Fluoroquinolones trap gyrase and topoisomerase IV on DNA as ternary complexes that block the movement of replication forks and transcription complexes. Studies with resistant mutants indicate that resistance is due to alterations in drug permeability, drug efflux, gyrase-protecting proteins, drug-modifying enzymes, and target topoisomerases. Emergence (acquisition) of resistance is thought to arise when fluoroquinolone concentration falls inside a range in which resistant mutant subpopulations are selectively enriched and amplified. The lower boundary of the range (mutant selection window) is approximated by the minimal inhibitory concentration (MIC) of the bulk, susceptible population. The upper boundary is the MIC of the least susceptible resistant mutant subpopulation, a value called the mutant prevention concentration (MPC).
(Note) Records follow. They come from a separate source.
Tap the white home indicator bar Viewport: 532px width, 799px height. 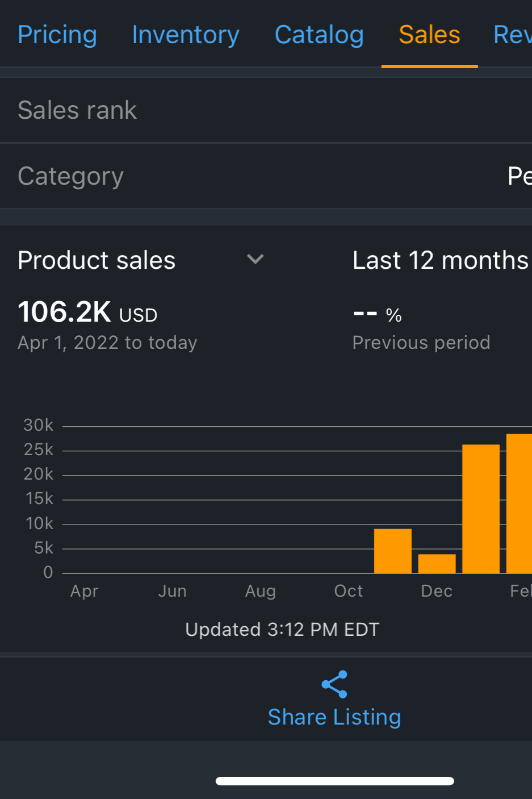click(334, 781)
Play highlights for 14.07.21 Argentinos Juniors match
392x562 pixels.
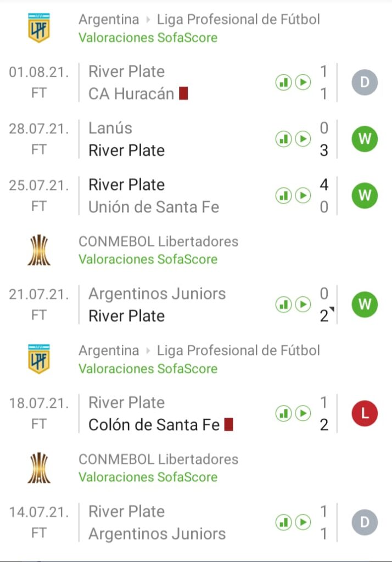click(303, 522)
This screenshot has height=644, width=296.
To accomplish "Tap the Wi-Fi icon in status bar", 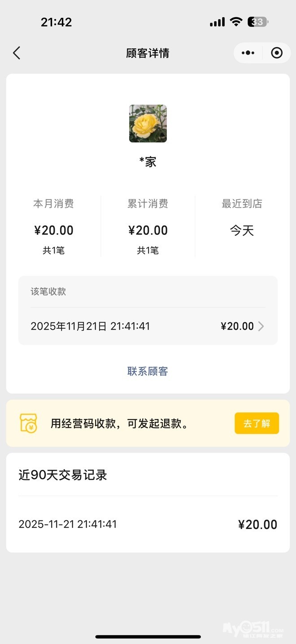I will [236, 22].
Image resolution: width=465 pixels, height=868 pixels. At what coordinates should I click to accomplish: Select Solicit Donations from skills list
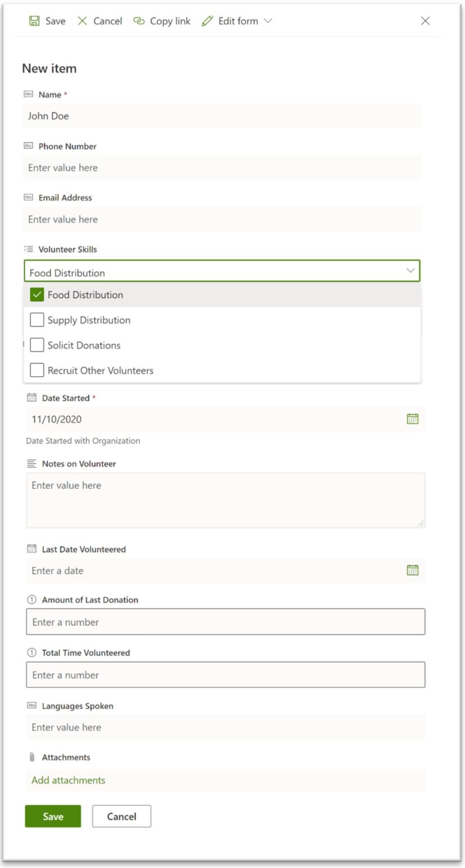(37, 345)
MPC varies among fluoroquinolones and pathogens; when combined with pharmacokinetics, MPC can be used to compare compounds and dosing regimens for selective amplification of mutant subpopulations. Batteries of resistant mutants can be used to identify compounds that have a very narrow selection window and are likely to restrict the emergence of resistance. While most of the concepts behind the emergence of quinolone resistance are based on chromosomal mutations, plasmid-borne resistance also occurs. Thus studies of quinolones can address most aspects of antibiotic resistance.
|Original language||English (US)|
|Title of host publication||Antibiotic Discovery and Development|
|Number of pages||30|
|ISBN (Print)||1461413990, 9781461413998|
|State||Published - Apr 1 2012|
ASJC Scopus subject areas
- Immunology and Microbiology(all)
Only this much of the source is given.